> _Instructions for the task_
Look through the listing below, and wherever a line has the string "agent", copy it.

> _Input for this task_
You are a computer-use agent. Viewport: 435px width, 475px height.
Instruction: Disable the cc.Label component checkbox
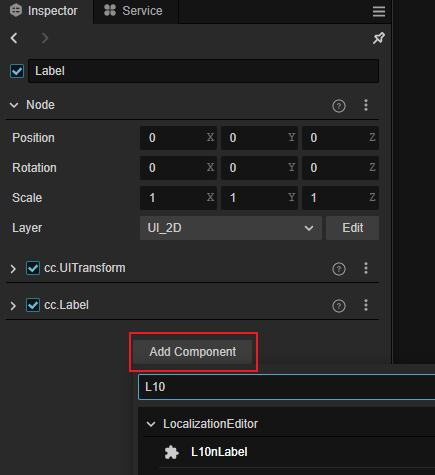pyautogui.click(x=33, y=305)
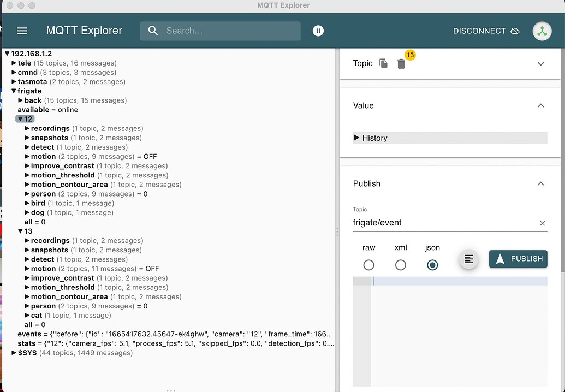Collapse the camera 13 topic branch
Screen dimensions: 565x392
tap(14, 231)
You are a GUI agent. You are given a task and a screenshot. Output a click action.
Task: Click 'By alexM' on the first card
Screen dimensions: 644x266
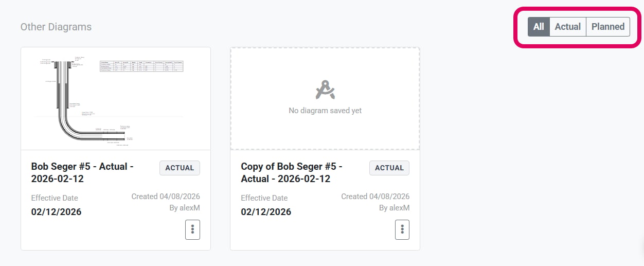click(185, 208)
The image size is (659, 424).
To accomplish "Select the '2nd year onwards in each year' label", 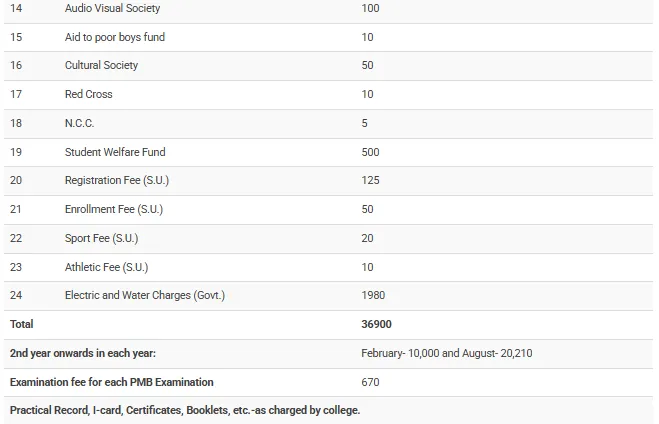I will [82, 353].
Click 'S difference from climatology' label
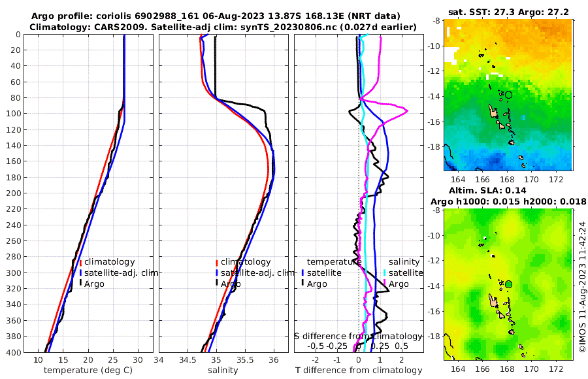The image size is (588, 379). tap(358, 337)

--

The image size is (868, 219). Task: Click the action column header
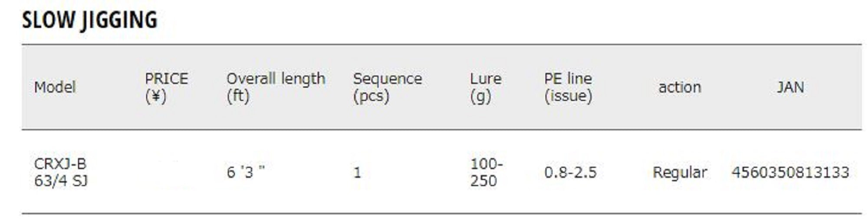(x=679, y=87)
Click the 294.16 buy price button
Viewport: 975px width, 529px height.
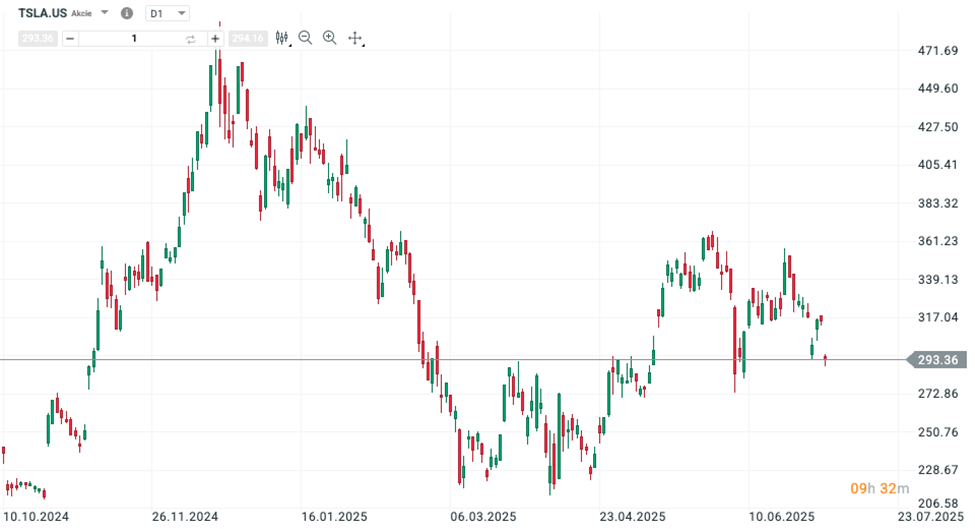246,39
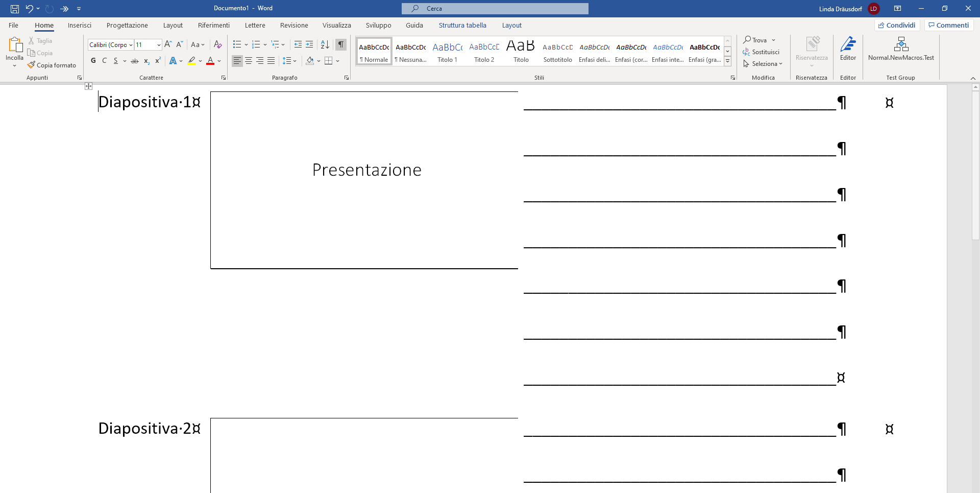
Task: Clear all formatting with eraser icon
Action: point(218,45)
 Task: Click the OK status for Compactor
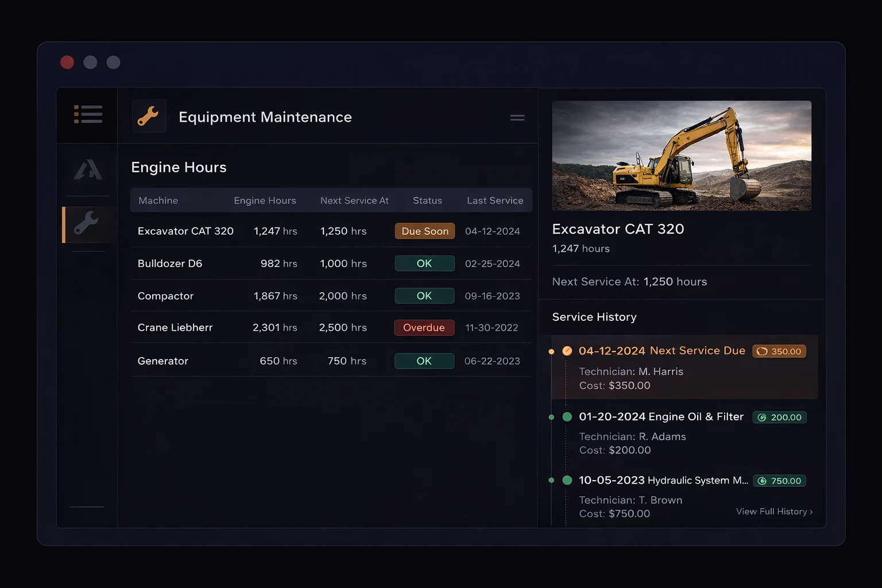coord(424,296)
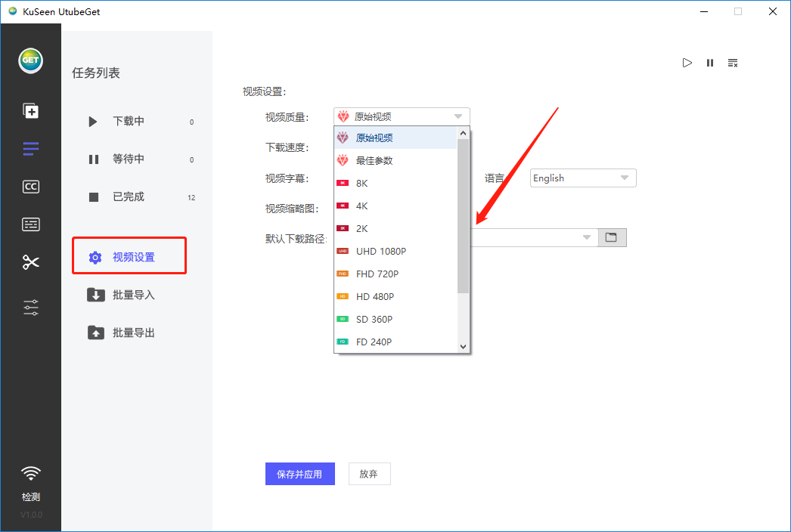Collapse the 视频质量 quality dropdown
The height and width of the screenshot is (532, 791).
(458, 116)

> _Answer box_
You are a computer-use agent. Viewport: 435px width, 475px height.
You are a GUI agent. You are given a task and a screenshot. Output a click action.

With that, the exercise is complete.